AUSGANGSTEXT.

--

MINDO: Herr Dr. Kunz, Meditation gehört seit vielen Jahren fest zu Ihrem Leben. Sie sind mit verschiedensten christlichen Meditationsweisen vertraut und haben zahlreiche Menschen praktisch darin angeleitet. Wie sind Sie als Theologe und Pfarrer eigentlich dazu gekommen? Waren Sie nicht skeptisch, dass Sie sich dabei auf fernöstliche oder esoterische Formen einlassen?
DR. STEFAN KUNZ: Natürlich hatte ich am Anfang auch Vorbehalte und habe es sehr skeptisch betrachtet, wenn Menschen in den 1970er-Jahren zum Meditieren in indische Ashrams fuhren. Während meines Theologiestudiums habe ich dann aber gemerkt, was diese Menschen antrieb: Es war die tiefe Sehnsucht nach einer unmittelbaren Gotteserfahrung.
Genau das kennen wir in der christlichen Tradition aber auch, das gibt es schon in der Bibel. Und da wusste ich, dass Skepsis gar nicht angebracht war, sondern dass es dran war, in den eigenen Schätzen zu graben, nachzuforschen, was es dort an ganz ursprünglich christlich verankerten Meditations- und Kontemplationsformen gab. So heißt es zum Beispiel in den Psalmen: „Meine Seele ist stille zu Gott, der mir hilft.“ Oder Paulus sagt: „Ich lebe, aber nicht mehr ich, sondern Christus lebt in mir.“ Also bin ich auf die Suche gegangen und habe gemerkt, dass hier große, wichtige Schätze liegen, die in unserer Tradition verborgen sind. Und ich habe es als meine Aufgabe gesehen, diese nach und nach ans Licht zu bringen – für mich selber und für andere.
Wodurch unterscheidet sich christliche Meditation denn von fernöstlicher?
KUNZ: Der entscheidende Unterschied ist: Bei der fernöstlichen Meditation geht es darum, achtsam zu werden und leer – und zu schauen, was passiert. Das ist dann eigentlich ein Selbstzweck. In der christlichen Meditation geschieht das auch, aber immer mit Bezug auf Gott, mit ihm als Gegenüber. Auch hier versuche ich, leer zu werden – aber für Gott. Ich versuche, einen Freiraum für ihn zu schaffen, damit er seine Liebe, seinen Segen und seine Gnade einströmen lassen kann, ganz im Sinne der ersten Seligpreisung, in der Jesus sagt: „Selig sind die geistlich Armen.“ Ich bin ganz arm und leer, ich höre auf zu denken und zu planen, ich bin einfach empfänglich – aber nicht um meiner selbst willen, sondern, um dadurch frei zu werden für Gott.

--

DATEN DIESER ÜBUNG.

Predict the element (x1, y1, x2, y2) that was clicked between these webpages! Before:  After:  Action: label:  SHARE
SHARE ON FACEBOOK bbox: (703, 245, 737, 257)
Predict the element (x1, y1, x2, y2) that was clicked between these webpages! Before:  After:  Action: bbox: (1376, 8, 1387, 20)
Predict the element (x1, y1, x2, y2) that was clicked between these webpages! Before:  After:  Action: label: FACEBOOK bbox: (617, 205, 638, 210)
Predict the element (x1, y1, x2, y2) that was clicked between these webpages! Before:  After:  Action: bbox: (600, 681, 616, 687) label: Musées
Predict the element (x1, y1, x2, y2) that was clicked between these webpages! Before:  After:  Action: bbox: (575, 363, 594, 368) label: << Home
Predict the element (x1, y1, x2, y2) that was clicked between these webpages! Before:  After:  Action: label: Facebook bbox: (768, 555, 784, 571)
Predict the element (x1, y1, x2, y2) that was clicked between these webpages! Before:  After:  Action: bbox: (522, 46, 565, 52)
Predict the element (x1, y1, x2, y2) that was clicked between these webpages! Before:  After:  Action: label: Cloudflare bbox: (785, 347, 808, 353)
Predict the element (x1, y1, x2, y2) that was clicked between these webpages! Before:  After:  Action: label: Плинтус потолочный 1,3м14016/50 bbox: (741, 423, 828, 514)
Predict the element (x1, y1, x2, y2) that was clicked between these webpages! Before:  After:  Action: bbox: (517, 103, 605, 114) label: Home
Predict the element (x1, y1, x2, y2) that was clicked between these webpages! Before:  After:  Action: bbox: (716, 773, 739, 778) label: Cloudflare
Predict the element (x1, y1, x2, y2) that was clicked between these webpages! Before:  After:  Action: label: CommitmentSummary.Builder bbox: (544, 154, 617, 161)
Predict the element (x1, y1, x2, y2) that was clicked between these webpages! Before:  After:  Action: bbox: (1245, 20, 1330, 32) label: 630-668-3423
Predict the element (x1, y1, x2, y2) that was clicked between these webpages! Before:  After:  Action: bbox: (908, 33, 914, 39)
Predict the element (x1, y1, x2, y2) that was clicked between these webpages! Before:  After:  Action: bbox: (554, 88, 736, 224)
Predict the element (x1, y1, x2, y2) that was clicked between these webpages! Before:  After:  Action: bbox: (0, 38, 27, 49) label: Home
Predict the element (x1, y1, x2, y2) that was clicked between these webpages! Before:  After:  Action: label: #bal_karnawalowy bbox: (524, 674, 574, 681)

--

AUFGABEN.
1. Warum hielt Dr. Stefan Kunz laut dem Interview über christliche Meditation seine anfängliche Skepsis schließlich für unangebracht?
2. Tippe die Datensätze von der Zeile mit „88, 736, 224)“ bis zum Ende der Datensätze unverändert ab.

LÖSUNGEN.
1. Im Theologiestudium merkte er, dass die Menschen, die zum Meditieren in indische Ashrams fuhren, von einer tiefen Sehnsucht nach einer unmittelbaren Gotteserfahrung angetrieben wurden. Diese Sehnsucht kennt auch die christliche Tradition, sie findet sich schon in der Bibel. Daher war Skepsis für ihn fehl am Platz; vielmehr galt es, in den eigenen Schätzen nach christlich verankerten Meditations- und Kontemplationsformen zu graben.

2.
Predict the element (x1, y1, x2, y2) that was clicked between these webpages! Before:  After:  Action: bbox: (554, 88, 736, 224)
Predict the element (x1, y1, x2, y2) that was clicked between these webpages! Before:  After:  Action: bbox: (0, 38, 27, 49) label: Home
Predict the element (x1, y1, x2, y2) that was clicked between these webpages! Before:  After:  Action: label: #bal_karnawalowy bbox: (524, 674, 574, 681)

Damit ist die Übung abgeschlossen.